**Written instruction**: Copy the listing from the line that contains "Task: Click OpenGL" through the end of the listing, renaming "viewport header" to "viewport toolbar" and changing nothing else. Omit the pictures from your copy.

Entries for locating words and elements:
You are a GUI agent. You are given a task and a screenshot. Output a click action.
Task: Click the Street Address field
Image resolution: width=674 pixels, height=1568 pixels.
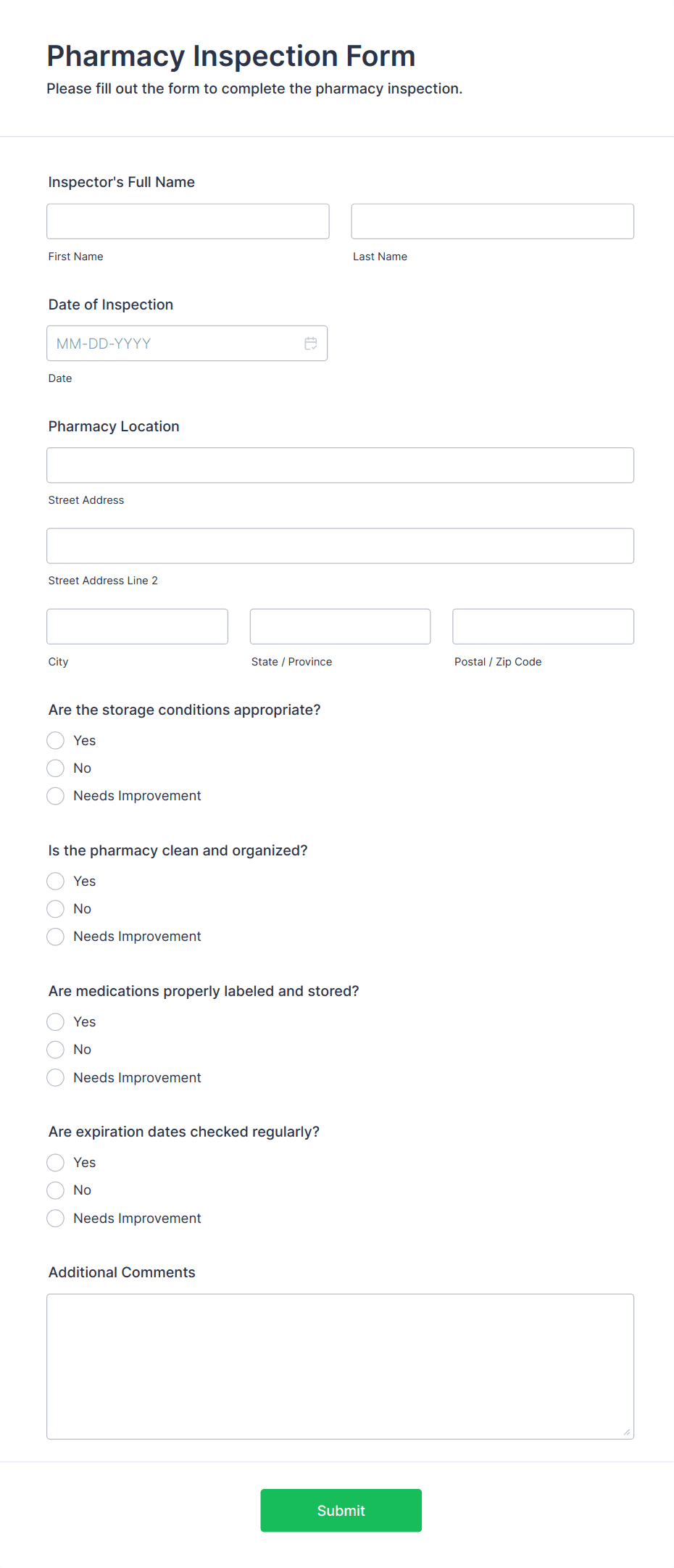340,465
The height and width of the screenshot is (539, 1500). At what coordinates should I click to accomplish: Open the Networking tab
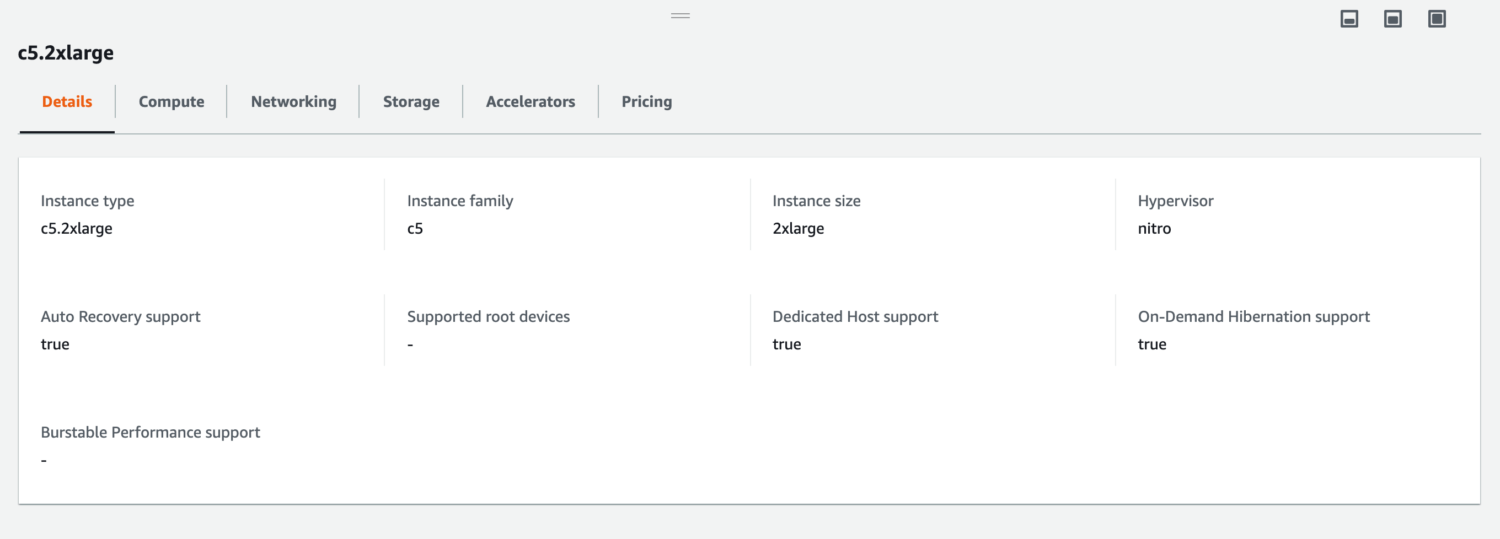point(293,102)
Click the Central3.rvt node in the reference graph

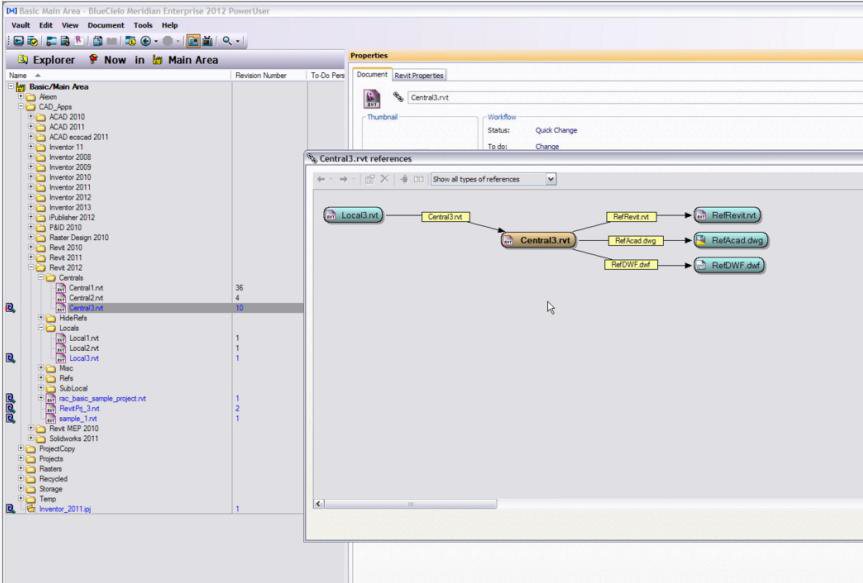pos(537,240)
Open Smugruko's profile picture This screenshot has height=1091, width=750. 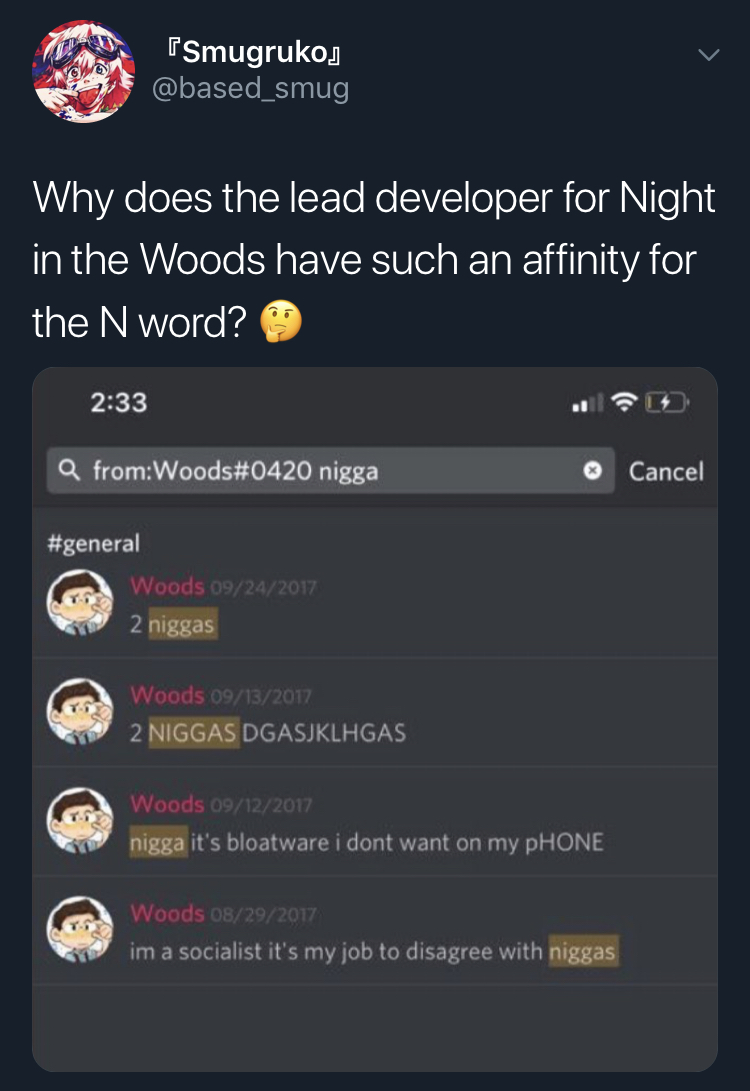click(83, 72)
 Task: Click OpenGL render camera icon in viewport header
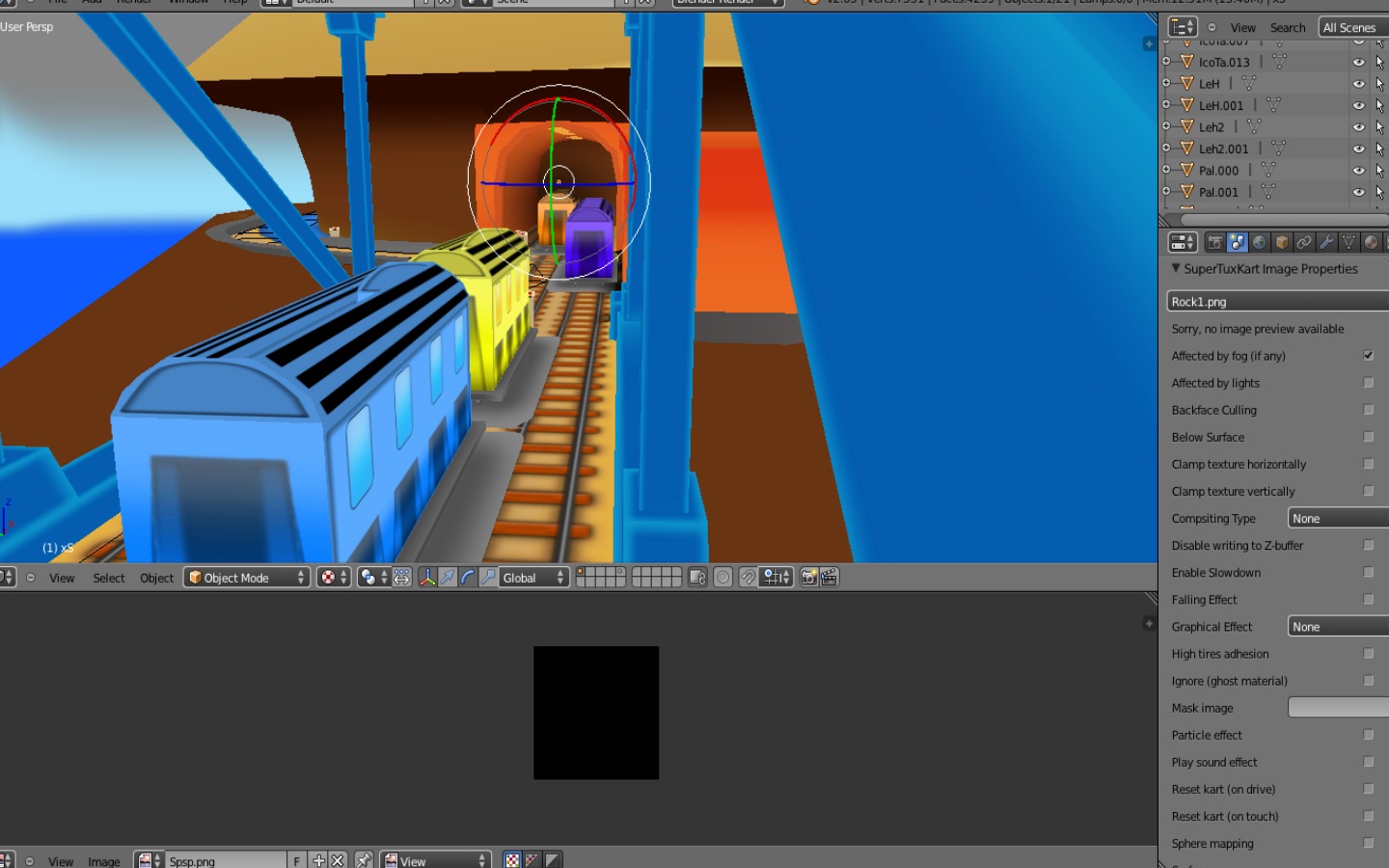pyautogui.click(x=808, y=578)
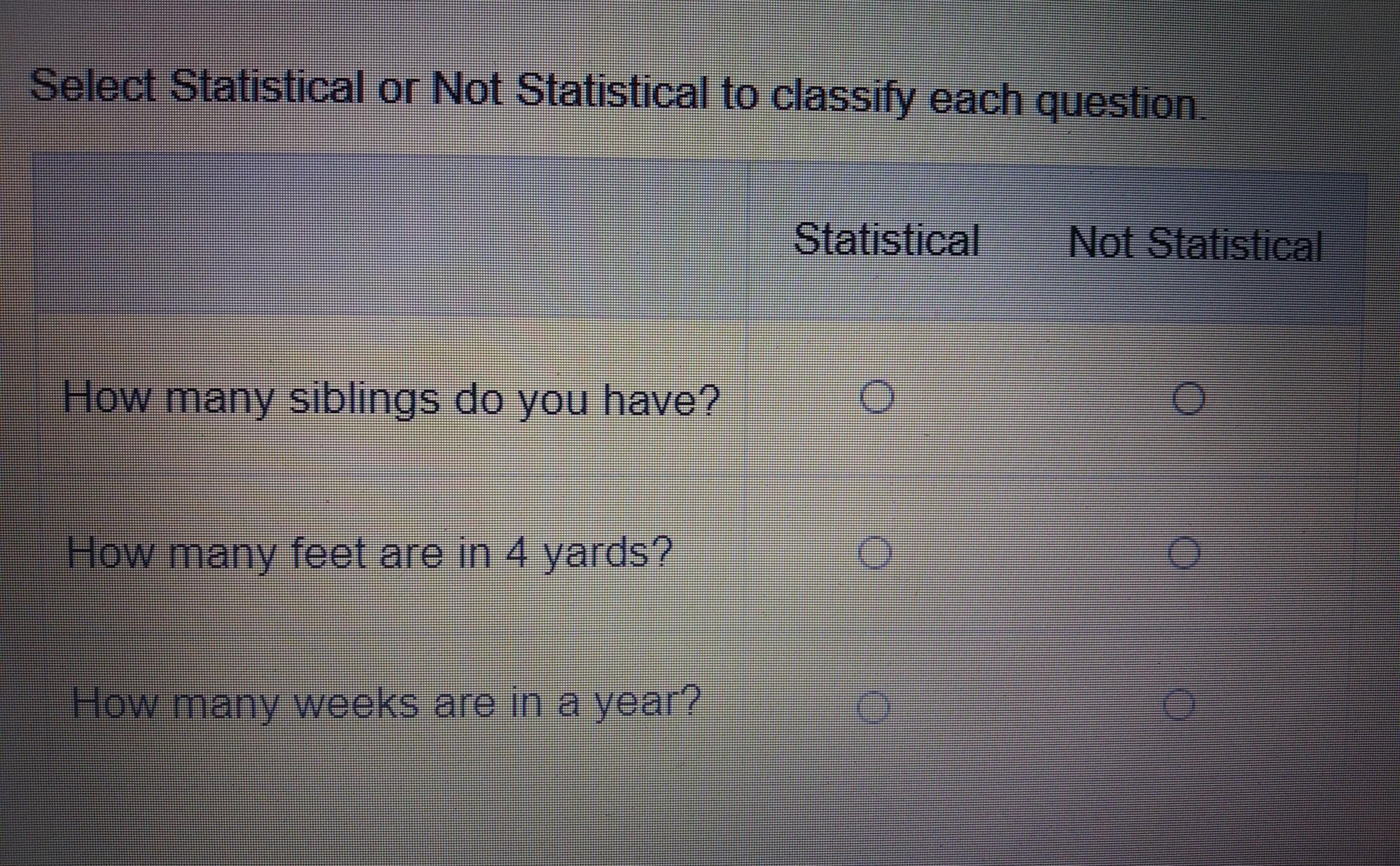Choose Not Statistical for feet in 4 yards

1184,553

**Task solution**:
 Task: Click OpenGL render camera icon in viewport toolbar
pyautogui.click(x=808, y=578)
Choose Not Statistical for feet in 4 yards

1184,553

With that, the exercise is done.